What the exercise asks: Return only the lines from the one that contains "The image size is (1073, 644)." through the last line of the records below, exactly as they stand. Pictures are not part of the copy.

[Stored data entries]
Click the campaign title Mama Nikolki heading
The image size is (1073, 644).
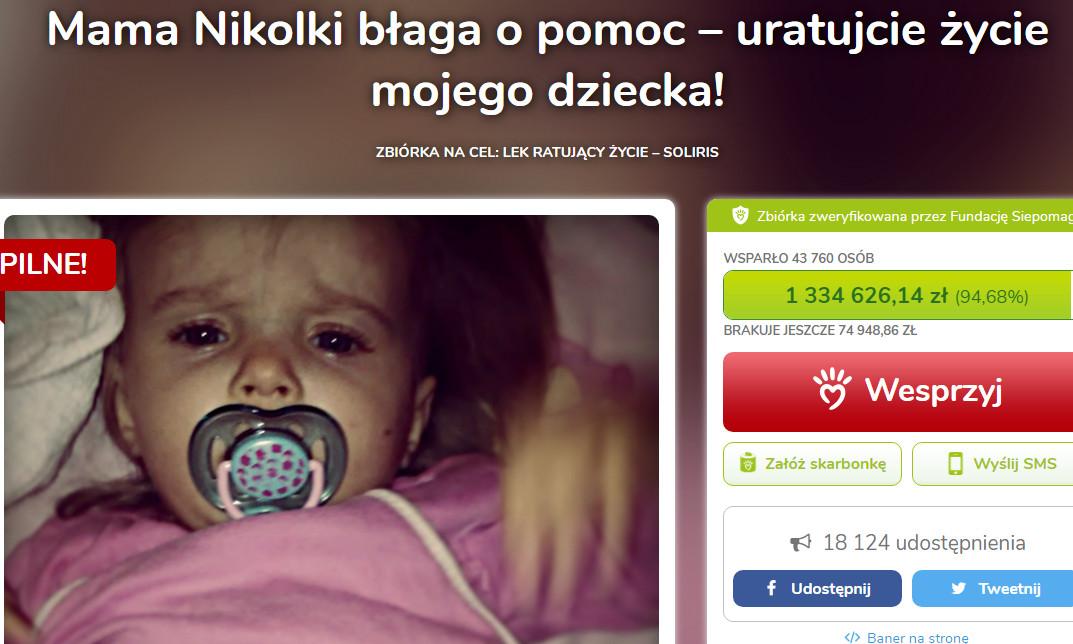(x=547, y=60)
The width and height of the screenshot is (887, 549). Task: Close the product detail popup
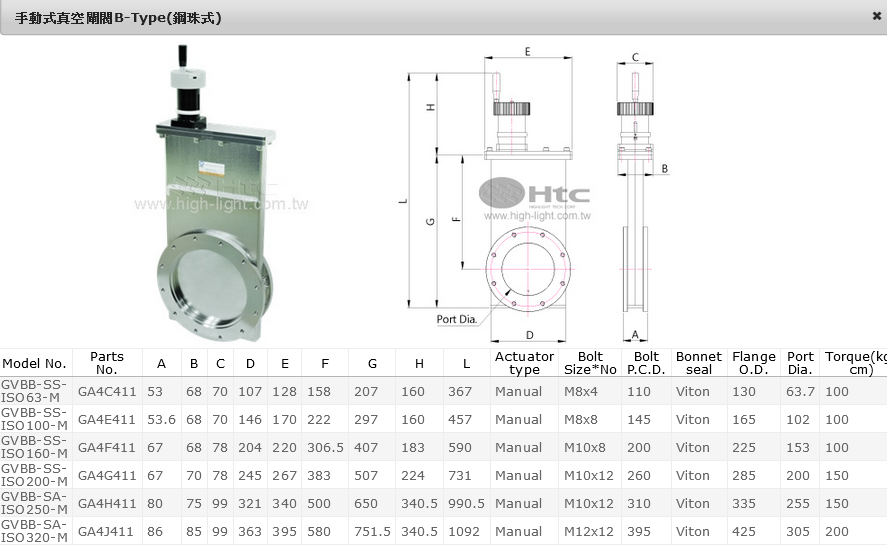tap(876, 16)
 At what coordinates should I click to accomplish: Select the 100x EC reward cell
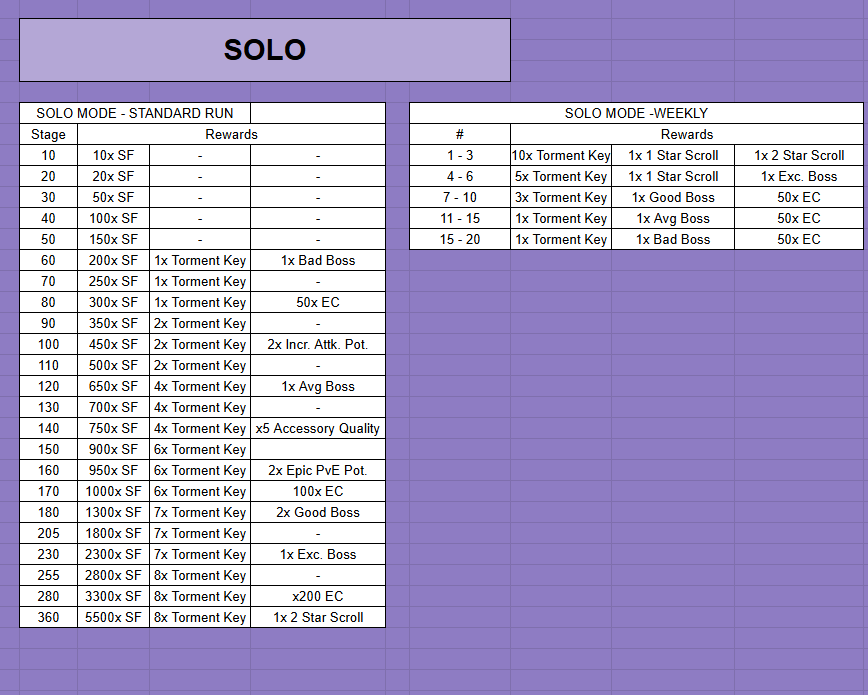point(318,491)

Completed exercise:
The image size is (1073, 644).
(x=547, y=60)
The width and height of the screenshot is (887, 549). Task: Close the product detail popup
tap(876, 16)
 At what coordinates should I click to accomplish: Select the 100x EC reward cell
point(318,491)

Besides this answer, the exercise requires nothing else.